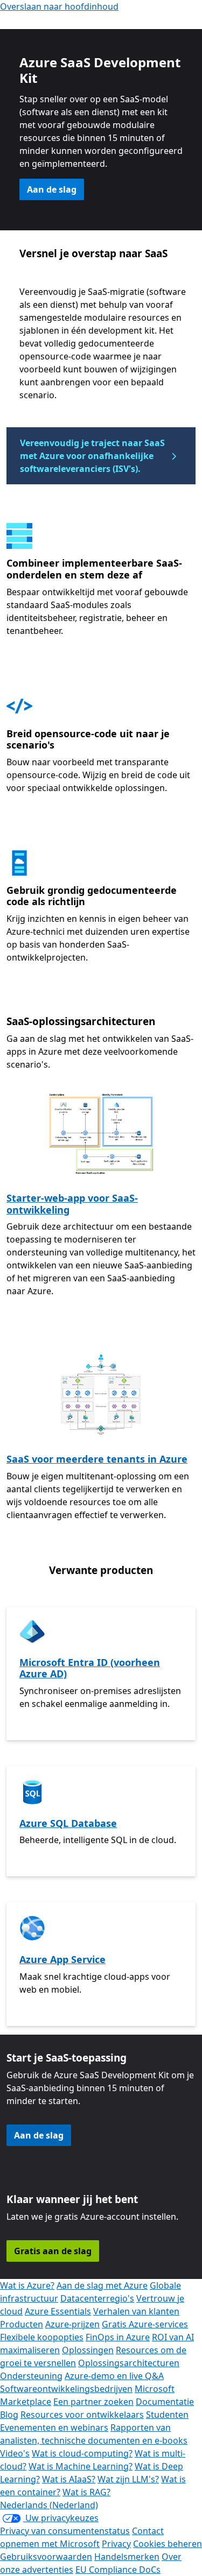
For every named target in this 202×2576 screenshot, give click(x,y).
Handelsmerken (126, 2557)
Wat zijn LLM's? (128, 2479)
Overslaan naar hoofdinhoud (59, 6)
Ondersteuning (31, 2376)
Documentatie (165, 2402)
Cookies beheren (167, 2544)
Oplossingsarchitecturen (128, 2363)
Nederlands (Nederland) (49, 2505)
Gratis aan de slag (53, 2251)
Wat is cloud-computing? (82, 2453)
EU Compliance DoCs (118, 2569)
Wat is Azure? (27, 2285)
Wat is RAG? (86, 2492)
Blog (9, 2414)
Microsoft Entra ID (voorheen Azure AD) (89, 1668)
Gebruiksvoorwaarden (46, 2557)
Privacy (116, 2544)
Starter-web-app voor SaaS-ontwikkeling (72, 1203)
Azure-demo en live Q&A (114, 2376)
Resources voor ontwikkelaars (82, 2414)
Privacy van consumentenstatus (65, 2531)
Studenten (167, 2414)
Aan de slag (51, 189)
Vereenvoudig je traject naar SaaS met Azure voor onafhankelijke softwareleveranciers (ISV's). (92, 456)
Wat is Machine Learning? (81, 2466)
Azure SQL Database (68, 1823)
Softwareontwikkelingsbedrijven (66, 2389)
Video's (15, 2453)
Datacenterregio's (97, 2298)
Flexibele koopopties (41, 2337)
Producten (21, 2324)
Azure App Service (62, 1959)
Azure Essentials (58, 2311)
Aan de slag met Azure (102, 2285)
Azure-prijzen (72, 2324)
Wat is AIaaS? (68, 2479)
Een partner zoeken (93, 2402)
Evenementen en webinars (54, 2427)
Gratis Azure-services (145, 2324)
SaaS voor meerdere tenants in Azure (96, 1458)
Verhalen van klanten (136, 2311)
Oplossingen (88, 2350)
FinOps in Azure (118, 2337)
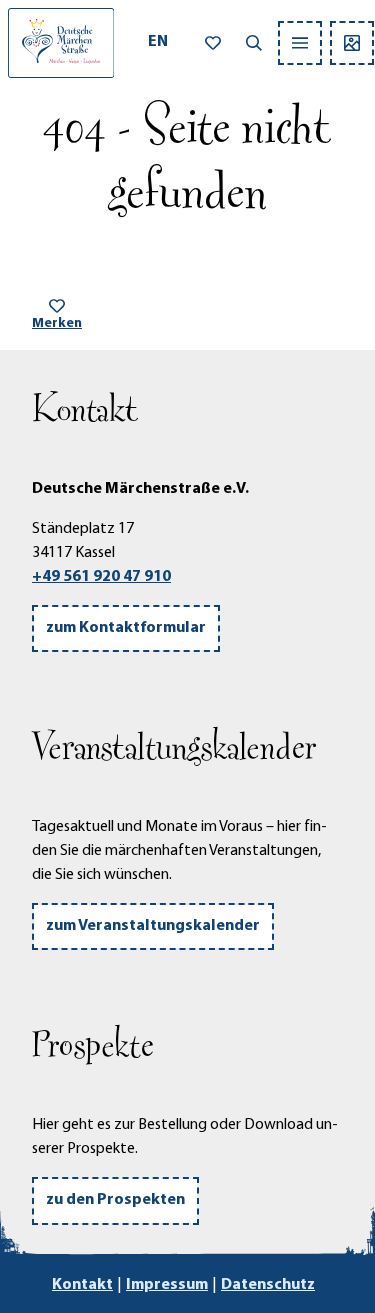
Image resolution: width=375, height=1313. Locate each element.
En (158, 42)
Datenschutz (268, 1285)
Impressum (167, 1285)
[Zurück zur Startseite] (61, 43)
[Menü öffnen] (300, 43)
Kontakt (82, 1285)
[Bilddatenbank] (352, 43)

* **WHAT YOU HAVE TO DO**
Only the pictures are to be excluded; all other parts of the records above are to be given exactly.

* **OUTPUT OF THE TASK**
For every named target in this 202×2576 screenshot, give click(x,y).
Handelsmerken (126, 2557)
Wat zijn LLM's? (128, 2479)
Overslaan naar hoofdinhoud (59, 6)
Ondersteuning (31, 2376)
Documentatie (165, 2402)
Cookies beheren (167, 2544)
Oplossingsarchitecturen (128, 2363)
Nederlands (Nederland) (49, 2505)
Gratis aan de slag (53, 2251)
Wat is cloud-computing? (82, 2453)
EU Compliance DoCs (118, 2569)
Wat is Azure? (27, 2285)
Wat is RAG? (86, 2492)
Blog (9, 2414)
Microsoft Entra ID (voorheen Azure AD) (89, 1668)
Gebruiksvoorwaarden (46, 2557)
Privacy (116, 2544)
Starter-web-app voor SaaS-ontwikkeling (72, 1203)
Azure-demo en live Q&A (114, 2376)
Resources voor ontwikkelaars (82, 2414)
Privacy van consumentenstatus (65, 2531)
Studenten (167, 2414)
Aan de slag (51, 189)
Vereenvoudig je traject naar SaaS met Azure voor onafhankelijke softwareleveranciers (ISV's). (92, 456)
Wat is Machine Learning? (81, 2466)
Azure SQL Database (68, 1823)
Softwareontwikkelingsbedrijven (66, 2389)
Video's (15, 2453)
Datacenterregio's (97, 2298)
Flexibele koopopties (41, 2337)
Producten (21, 2324)
Azure App Service (62, 1959)
Azure Essentials (58, 2311)
Aan de slag met Azure (102, 2285)
Azure-prijzen (72, 2324)
Wat is AIaaS? (68, 2479)
Een partner zoeken (93, 2402)
Evenementen en webinars (54, 2427)
Gratis Azure-services (145, 2324)
SaaS voor meerdere tenants in Azure (96, 1458)
Verhalen van klanten (136, 2311)
Oplossingen (88, 2350)
FinOps in Azure (118, 2337)
Image resolution: width=375, height=1313. Locate each element.
En (158, 42)
Datenschutz (268, 1285)
Impressum (167, 1285)
[Zurück zur Startseite] (61, 43)
[Menü öffnen] (300, 43)
Kontakt (82, 1285)
[Bilddatenbank] (352, 43)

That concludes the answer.